Why Preschool Matters

Making the Right Decision

8. What makes a good teacher?

Find out about the teachers' training and credentials. Ideally, head teachers should have a minimum of an associate's degree and formal training in early-childhood education. "Research shows that teachers with college degrees and specialized early-childhood training have more positive interactions with children, provide richer language experiences, and are less detached," says Dr. Barnett. Also, consider teacher-child ratios. According to NAEYC standards, there should be at least one teacher for every eight to ten 4- and 5-year-olds, and one adult for every six 2- and 3-year-olds. Low child-teacher ratios are very important, since they allow teachers to give ample attention to everyone, notes Dr. McCartney. Talk to the teachers about how they work with the kids. "Look for teachers who recognize the particular needs of different children, and who know how to adapt a curriculum for those who are ahead as well as for those who need additional help," she says.

Visit a class while it's going on. A good teacher talks with children, asking a lot of questions and patiently answering theirs. She makes kids feel welcome and fosters their self-confidence. Talk with the teacher about a typical day, and ways in which she'll keep you informed about your child's progress. If she's responsive to your questions and you're happy with her answers and her classroom style, you've found a good fit.

Visit Checklist

When you meet with the school's director, ask about the following.
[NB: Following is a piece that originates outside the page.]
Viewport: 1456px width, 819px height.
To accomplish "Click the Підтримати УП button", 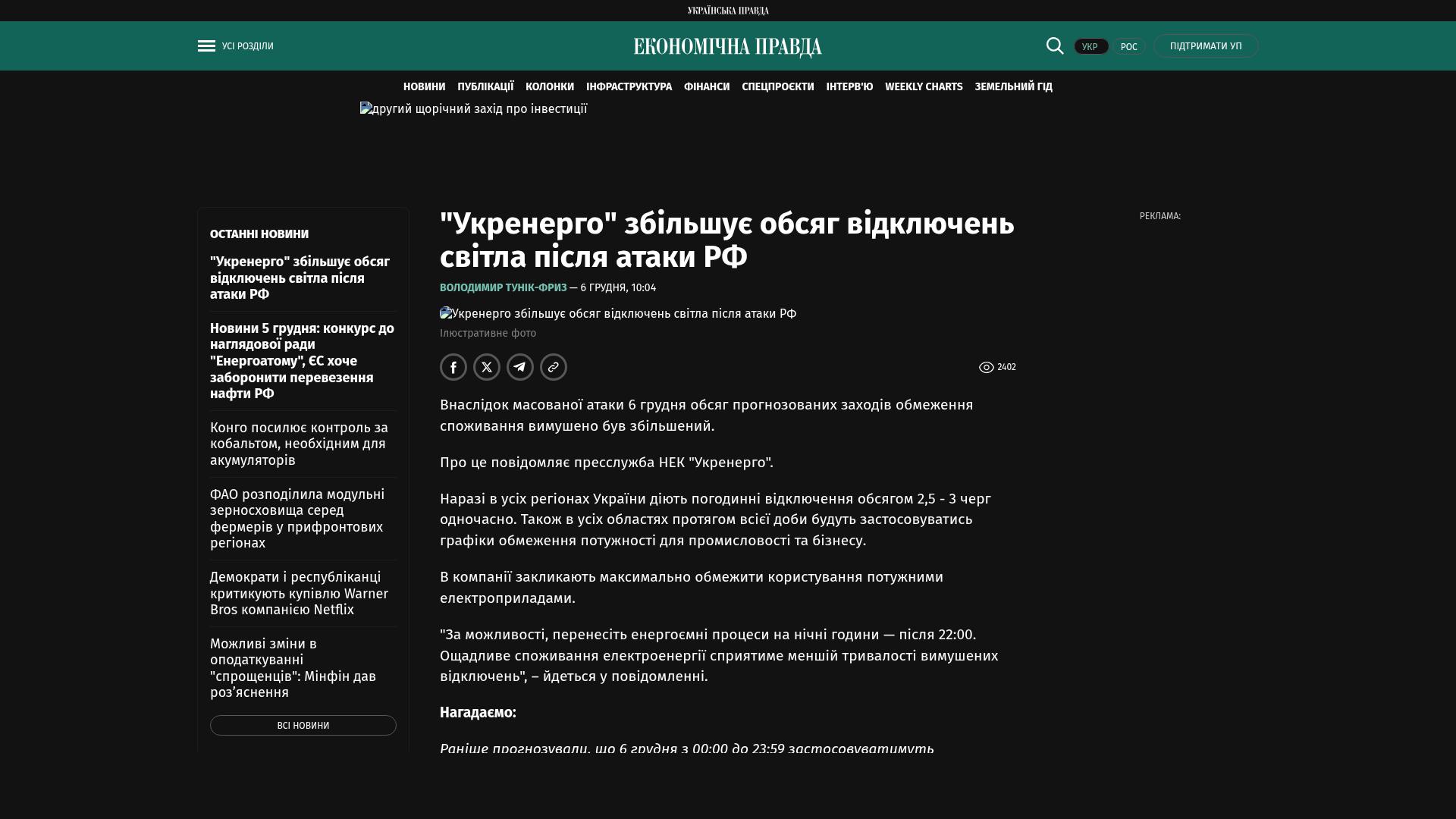I will pyautogui.click(x=1206, y=46).
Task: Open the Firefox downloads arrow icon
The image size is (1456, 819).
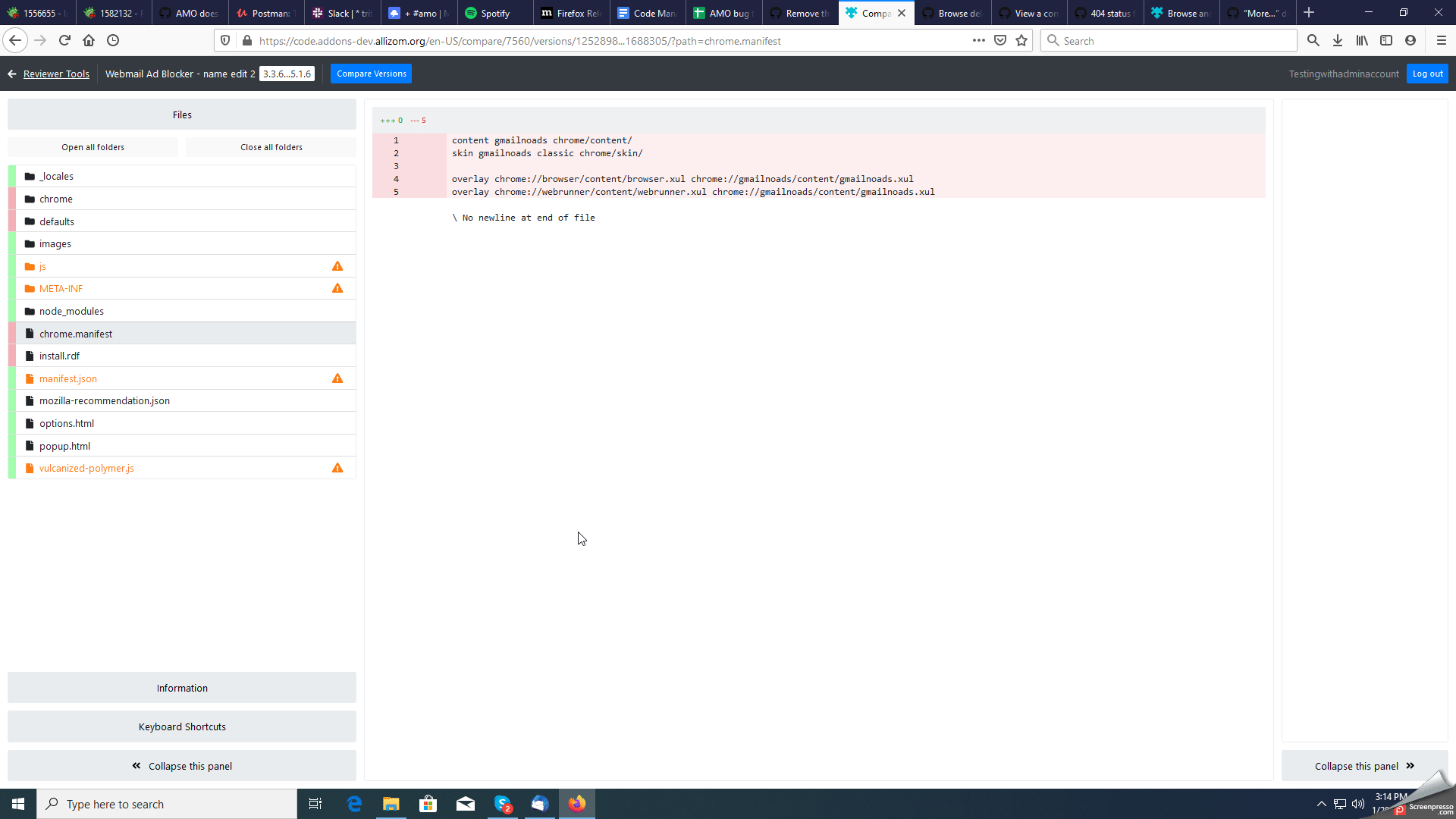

  • Does my child need to be toilet-trained? Many preschools require that a child be out of diapers.
  • How are parents involved in the school? A good sign is an active parent association that plans programs like family picnics, holiday parties, and parent socials. You might want to talk to other parents -- the preschool should give you names.
  • How will the teacher let me know about my child's progress? Parents should be kept informed with newsletters, e-mails, and regular parent-teacher conferences.
  • What do you do when two children are fighting? It's crucial that you agree with the school's discipline policy.
  • What's the daily routine? You want your child to have a sense of predictability each day -- circle time, snack, reading.